··· Supplied data

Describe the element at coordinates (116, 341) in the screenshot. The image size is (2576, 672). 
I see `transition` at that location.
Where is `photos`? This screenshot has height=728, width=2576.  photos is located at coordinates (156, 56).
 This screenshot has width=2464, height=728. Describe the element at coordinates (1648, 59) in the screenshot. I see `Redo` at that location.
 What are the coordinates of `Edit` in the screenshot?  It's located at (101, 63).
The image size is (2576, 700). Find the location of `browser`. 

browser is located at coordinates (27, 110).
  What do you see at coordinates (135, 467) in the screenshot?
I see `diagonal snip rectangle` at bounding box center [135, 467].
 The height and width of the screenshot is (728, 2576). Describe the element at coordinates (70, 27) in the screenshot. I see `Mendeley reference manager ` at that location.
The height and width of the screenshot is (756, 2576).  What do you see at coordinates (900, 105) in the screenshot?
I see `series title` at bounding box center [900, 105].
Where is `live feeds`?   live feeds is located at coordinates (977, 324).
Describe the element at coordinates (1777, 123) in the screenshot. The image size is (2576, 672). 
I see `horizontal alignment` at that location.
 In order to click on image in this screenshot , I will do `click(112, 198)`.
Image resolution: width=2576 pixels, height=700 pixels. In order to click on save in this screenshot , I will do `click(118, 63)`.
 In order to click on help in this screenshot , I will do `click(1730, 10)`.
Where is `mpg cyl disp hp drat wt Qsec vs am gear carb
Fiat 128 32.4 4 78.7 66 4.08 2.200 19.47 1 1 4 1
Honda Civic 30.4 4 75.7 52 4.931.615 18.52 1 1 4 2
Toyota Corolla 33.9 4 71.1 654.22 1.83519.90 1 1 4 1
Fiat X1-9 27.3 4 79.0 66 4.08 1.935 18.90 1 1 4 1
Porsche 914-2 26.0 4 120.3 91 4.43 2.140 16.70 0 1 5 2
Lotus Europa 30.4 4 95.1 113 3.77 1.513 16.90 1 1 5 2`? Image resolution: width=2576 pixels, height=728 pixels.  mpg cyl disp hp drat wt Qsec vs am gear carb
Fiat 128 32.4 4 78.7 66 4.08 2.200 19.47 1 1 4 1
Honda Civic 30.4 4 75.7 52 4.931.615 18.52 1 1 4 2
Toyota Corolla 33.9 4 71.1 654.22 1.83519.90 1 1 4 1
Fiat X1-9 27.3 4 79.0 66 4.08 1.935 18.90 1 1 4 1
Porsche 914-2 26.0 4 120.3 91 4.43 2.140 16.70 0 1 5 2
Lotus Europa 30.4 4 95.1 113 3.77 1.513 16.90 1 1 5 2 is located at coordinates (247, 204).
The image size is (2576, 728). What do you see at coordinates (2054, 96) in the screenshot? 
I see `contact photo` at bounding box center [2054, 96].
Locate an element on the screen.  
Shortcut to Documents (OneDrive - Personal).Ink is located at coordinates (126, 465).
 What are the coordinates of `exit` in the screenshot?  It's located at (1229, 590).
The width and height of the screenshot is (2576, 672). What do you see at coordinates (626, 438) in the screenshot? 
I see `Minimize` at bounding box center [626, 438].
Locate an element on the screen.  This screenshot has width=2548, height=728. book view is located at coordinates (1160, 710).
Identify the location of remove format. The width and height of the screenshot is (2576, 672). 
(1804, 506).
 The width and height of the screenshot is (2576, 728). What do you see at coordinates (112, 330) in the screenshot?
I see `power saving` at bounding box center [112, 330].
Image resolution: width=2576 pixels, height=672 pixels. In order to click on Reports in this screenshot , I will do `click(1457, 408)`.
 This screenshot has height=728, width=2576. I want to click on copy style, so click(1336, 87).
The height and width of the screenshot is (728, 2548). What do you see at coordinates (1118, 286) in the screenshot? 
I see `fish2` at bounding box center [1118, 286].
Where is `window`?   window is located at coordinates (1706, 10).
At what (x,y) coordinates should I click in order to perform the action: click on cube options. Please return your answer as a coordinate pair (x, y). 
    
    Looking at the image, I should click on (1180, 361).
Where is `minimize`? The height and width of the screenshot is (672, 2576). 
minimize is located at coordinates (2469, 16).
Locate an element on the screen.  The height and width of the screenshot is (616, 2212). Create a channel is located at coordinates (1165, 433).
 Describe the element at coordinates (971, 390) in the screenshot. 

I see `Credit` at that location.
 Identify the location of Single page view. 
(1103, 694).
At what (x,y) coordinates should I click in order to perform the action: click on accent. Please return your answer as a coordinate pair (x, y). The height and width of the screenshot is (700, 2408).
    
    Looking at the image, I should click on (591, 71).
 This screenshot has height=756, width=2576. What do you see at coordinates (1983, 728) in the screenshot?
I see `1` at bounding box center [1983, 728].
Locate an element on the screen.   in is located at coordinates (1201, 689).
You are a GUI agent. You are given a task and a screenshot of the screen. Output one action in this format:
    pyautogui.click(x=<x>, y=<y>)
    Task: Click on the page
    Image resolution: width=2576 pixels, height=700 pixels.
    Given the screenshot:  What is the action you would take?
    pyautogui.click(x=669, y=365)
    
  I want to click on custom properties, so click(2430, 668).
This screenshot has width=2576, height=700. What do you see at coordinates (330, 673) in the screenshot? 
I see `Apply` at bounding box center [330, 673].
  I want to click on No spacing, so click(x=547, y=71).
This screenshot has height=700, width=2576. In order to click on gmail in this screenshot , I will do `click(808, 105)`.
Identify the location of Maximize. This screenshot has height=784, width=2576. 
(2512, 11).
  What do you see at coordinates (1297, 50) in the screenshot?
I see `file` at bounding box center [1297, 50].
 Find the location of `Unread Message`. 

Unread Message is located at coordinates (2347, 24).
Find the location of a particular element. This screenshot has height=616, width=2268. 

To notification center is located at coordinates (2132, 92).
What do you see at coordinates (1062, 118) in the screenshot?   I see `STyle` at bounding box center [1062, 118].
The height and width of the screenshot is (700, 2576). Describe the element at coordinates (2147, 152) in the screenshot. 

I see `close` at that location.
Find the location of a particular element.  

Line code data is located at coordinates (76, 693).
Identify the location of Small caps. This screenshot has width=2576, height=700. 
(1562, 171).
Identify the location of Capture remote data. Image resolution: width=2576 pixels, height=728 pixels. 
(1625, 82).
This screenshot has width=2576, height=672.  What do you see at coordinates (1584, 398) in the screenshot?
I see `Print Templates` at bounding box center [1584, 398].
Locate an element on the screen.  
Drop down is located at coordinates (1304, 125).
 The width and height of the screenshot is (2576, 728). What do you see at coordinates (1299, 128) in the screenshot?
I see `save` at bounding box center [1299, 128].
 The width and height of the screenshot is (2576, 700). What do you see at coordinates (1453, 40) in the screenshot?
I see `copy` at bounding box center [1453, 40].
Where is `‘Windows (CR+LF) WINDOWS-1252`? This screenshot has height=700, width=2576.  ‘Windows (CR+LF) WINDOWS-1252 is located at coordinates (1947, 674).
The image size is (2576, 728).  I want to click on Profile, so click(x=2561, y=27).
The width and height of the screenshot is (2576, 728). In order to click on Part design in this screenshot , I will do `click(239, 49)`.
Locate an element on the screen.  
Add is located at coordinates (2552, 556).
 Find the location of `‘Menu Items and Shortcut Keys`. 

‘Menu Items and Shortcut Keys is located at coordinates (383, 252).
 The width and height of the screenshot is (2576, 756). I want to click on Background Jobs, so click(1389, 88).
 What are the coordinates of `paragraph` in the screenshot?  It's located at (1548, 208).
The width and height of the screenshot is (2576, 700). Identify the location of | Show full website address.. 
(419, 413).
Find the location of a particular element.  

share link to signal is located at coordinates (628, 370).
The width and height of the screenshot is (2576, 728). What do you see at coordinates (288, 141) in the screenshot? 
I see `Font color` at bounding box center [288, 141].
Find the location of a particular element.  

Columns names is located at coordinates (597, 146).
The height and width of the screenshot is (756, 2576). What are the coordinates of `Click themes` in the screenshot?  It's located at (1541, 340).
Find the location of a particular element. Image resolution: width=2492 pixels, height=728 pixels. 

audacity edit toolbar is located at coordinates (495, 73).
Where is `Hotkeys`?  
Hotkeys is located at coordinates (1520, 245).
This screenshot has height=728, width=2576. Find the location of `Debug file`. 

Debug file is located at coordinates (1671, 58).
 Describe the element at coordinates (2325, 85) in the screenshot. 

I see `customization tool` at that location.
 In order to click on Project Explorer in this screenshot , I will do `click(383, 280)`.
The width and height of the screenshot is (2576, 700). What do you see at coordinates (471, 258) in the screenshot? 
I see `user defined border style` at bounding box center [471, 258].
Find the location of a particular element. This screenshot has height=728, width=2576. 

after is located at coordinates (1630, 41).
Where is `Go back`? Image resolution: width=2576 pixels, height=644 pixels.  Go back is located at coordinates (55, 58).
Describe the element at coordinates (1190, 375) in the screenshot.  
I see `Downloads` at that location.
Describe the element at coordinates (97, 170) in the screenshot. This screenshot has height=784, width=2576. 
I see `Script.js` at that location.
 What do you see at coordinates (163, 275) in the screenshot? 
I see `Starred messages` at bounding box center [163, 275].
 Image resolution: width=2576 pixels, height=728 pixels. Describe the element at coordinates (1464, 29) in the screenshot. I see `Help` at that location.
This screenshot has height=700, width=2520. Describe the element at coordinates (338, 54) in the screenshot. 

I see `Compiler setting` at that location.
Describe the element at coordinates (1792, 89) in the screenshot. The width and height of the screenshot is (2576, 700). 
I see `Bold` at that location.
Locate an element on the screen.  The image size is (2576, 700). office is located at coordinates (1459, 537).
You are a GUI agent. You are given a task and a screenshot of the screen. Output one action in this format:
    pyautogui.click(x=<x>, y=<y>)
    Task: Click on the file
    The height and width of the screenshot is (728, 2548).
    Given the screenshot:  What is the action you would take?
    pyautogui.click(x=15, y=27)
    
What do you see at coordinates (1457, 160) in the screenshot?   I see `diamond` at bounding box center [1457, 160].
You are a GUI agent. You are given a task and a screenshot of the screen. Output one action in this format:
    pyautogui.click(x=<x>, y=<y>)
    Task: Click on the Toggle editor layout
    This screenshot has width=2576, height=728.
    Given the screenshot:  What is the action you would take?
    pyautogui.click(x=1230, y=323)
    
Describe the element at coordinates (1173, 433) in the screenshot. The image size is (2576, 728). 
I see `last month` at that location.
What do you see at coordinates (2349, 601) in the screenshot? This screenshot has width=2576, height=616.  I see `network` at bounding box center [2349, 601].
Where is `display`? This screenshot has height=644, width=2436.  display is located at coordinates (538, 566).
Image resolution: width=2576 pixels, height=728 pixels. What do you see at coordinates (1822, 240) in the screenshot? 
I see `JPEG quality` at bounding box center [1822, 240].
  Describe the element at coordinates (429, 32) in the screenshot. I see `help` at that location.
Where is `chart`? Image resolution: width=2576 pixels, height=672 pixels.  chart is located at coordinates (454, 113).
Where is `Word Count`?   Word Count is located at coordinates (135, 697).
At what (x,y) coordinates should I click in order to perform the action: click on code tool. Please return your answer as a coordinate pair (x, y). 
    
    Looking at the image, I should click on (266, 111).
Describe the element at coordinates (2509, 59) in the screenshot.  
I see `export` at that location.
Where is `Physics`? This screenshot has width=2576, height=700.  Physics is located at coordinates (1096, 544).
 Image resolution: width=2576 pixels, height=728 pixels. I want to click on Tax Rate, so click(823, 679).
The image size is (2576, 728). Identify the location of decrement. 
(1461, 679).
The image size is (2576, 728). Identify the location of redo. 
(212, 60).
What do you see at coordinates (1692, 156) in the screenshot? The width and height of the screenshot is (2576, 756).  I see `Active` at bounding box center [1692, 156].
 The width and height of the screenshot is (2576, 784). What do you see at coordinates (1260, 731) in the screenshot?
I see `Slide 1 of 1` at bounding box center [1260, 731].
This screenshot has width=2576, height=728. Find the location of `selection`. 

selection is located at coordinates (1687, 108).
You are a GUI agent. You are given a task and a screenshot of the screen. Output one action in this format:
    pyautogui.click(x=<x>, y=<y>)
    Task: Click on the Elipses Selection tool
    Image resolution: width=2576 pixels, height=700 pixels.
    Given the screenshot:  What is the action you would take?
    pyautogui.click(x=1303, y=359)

······

* **Goal of the exercise**
Reproduce word for word the lines above, from the one containing "What do you see at coordinates (1062, 118)" down to the one containing "Add is located at coordinates (2552, 556).", including both of those lines.

* **Result**
What do you see at coordinates (1062, 118) in the screenshot?   I see `STyle` at bounding box center [1062, 118].
The height and width of the screenshot is (700, 2576). Describe the element at coordinates (2147, 152) in the screenshot. 

I see `close` at that location.
Find the location of a particular element.  

Line code data is located at coordinates (76, 693).
Identify the location of Small caps. This screenshot has width=2576, height=700. 
(1562, 171).
Identify the location of Capture remote data. Image resolution: width=2576 pixels, height=728 pixels. 
(1625, 82).
This screenshot has width=2576, height=672.  What do you see at coordinates (1584, 398) in the screenshot?
I see `Print Templates` at bounding box center [1584, 398].
Locate an element on the screen.  
Drop down is located at coordinates (1304, 125).
 The width and height of the screenshot is (2576, 728). What do you see at coordinates (1299, 128) in the screenshot?
I see `save` at bounding box center [1299, 128].
 The width and height of the screenshot is (2576, 700). What do you see at coordinates (1453, 40) in the screenshot?
I see `copy` at bounding box center [1453, 40].
Where is `‘Windows (CR+LF) WINDOWS-1252`? This screenshot has height=700, width=2576.  ‘Windows (CR+LF) WINDOWS-1252 is located at coordinates (1947, 674).
The image size is (2576, 728).  I want to click on Profile, so click(x=2561, y=27).
The width and height of the screenshot is (2576, 728). In order to click on Part design in this screenshot , I will do `click(239, 49)`.
Locate an element on the screen.  
Add is located at coordinates (2552, 556).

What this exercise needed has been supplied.